Medical Powerpoints
medical ppt Pathology
Pneumonia can be very broadly defined as any infection in the lung. It may present as acute, fulminant clinical disease or as chronic disease with a more protracted course. The histologic spectrum of pneumonia may vary from a fibrinopurulent alveolar exudate seen in acute bacterial pneumonias, to mononuclear interstitial infiltrates in viral and other atypical pneumonias, to granulomas and cavitation seen in many of the chronic pneumonias. Acute bacterial pneumonias can present as one of two anatomic and radiographic patterns, referred to as bronchopneumonia and lobar pneumonia. Bronchopneumonia implies a patchy distribution of inflammation that generally involves more than one lobe. This pattern results from an initial infection of the bronchi and bronchioles with extension into the adjacent alveoli. By contrast, in lobar pneumonia the contiguous airspaces of part or all of a lobe are homogeneously filled with an exudate that can be visualized on radiographs as a lobar or segmental consolidation . Streptococcus pneumoniae is responsible for more than 90% of lobar pneumonias.
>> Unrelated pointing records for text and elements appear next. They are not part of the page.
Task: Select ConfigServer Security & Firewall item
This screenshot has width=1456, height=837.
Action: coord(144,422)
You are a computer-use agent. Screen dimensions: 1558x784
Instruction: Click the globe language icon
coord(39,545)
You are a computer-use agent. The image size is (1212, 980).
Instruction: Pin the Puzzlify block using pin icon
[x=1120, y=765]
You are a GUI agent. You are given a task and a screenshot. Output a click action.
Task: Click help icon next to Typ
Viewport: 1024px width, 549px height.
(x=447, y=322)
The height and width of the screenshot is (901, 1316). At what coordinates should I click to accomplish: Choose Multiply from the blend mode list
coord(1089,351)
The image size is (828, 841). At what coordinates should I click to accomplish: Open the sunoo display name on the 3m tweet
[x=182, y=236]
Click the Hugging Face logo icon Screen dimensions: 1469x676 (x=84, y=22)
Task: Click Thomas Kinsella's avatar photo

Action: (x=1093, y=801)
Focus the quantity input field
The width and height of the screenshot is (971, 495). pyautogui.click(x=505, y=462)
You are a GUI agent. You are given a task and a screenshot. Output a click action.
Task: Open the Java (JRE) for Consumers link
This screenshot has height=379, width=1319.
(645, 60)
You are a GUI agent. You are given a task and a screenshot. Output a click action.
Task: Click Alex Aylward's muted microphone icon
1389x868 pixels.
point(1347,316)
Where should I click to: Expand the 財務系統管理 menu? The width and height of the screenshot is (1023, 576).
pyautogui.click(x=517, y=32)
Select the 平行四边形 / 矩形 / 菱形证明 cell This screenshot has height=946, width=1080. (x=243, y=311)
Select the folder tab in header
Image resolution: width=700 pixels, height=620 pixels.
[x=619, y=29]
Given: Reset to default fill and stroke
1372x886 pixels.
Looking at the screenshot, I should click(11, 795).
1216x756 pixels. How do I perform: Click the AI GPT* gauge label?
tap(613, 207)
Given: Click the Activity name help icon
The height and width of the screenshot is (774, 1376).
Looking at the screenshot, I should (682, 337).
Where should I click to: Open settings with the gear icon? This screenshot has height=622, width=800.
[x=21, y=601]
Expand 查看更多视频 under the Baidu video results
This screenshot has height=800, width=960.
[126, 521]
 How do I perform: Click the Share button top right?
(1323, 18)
The anatomic distinction between lobar pneumonia and bronchopneumonia can often become blurry, because
(1) many organisms present with either of the two patterns of distribution and
(2) confluent bronchopneumonia can be hard to distinguish radiologically from lobar pneumonia. Therefore, it is best to classify pneumonias either by the specific etiologic agent or, if no pathogen can be isolated, by the clinical setting in which infection occurs. Classifying pneumonias by the setting in which they arise considerably narrows the list of suspected pathogens for administering empirical antimicrobial therapy. As illustrated in Table 13-7, pneumonia can arise in seven distinct clinical settings (“pneumonia syndromes”), and the implicated pathogens are reasonably specific to each category.